How would you describe the main job (or job description) of a legal historian, and what values do you think are most important for him or her to bring to the role?

Legal history allows a critical as well as “different” view of the past and present, and accordingly offers a specific approach to the way societies dealt with conflicts and deviant behavior. However, the fascination with legal sources and the history (or histories) they contain should not detract from the focus on a critical analysis of society, politics, governance and power. Legal history in particular allows for the integration of different approaches and concepts from the historical and social sciences in order to interpret the insights gained and to place them in a broader context.

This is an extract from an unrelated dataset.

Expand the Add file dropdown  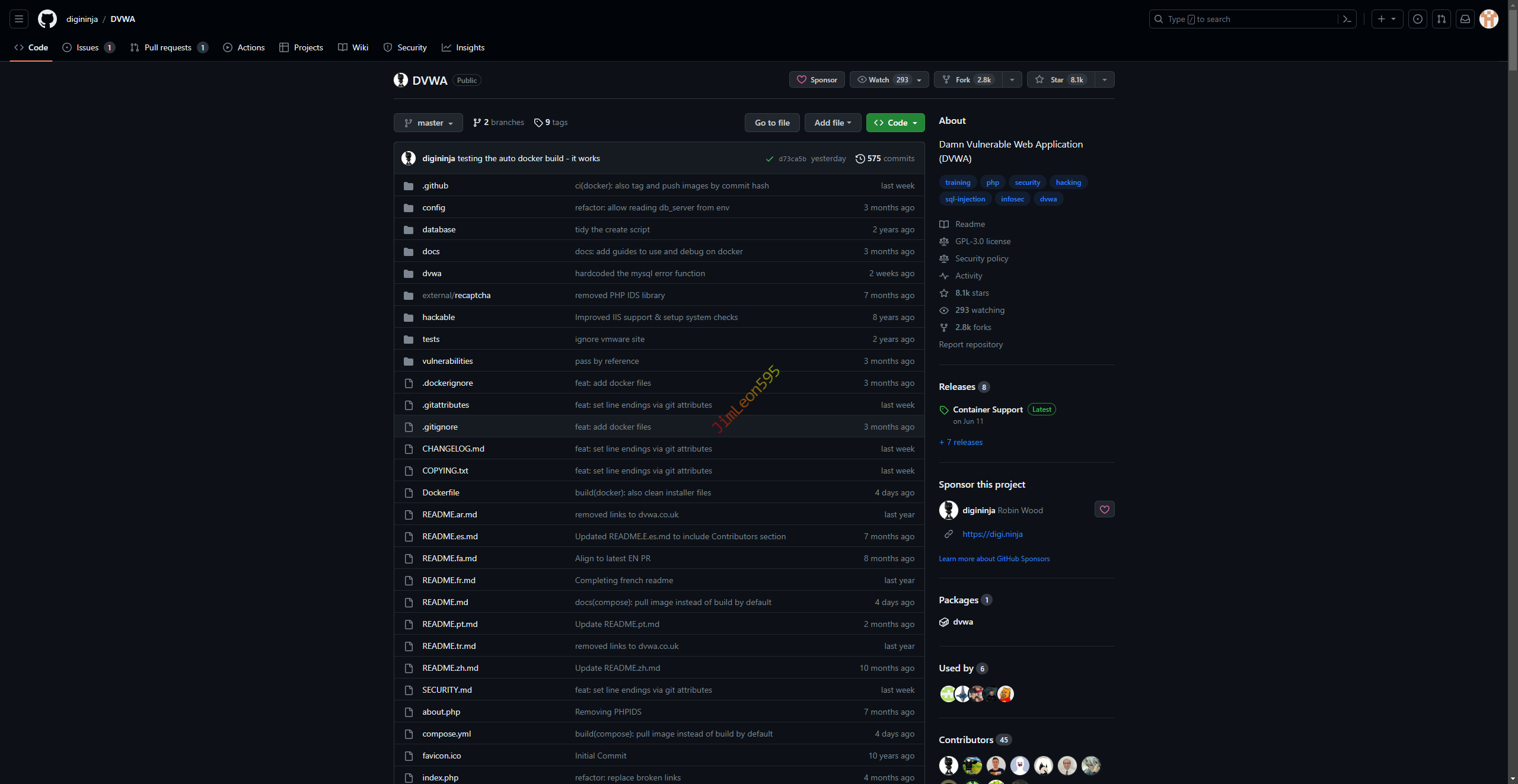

In addition to the fascination of the diverse possibilities of interpretation, there is also the possibility of communication: legal historical knowledge can not only be discussed with colleagues from all over the world, but can also be communicated to students and a broader public in a vivid way and with a critical view of the past and present. Legal history does not offer “recipes” for solving current problems or conflicts, but it does pave the way for a critical analysis embedded in social history that can reveal their historical dimension.

If you weren’t a legal historian, what would you like to be?

A musician (actually, that’s what I’ve been since 1970). Anyway, it’s not that different: as a legal historian, I consider myself as an artist “doing my thing,” but at the same time wanting to present it to an audience.

The interview was conducted by Julia Hütten.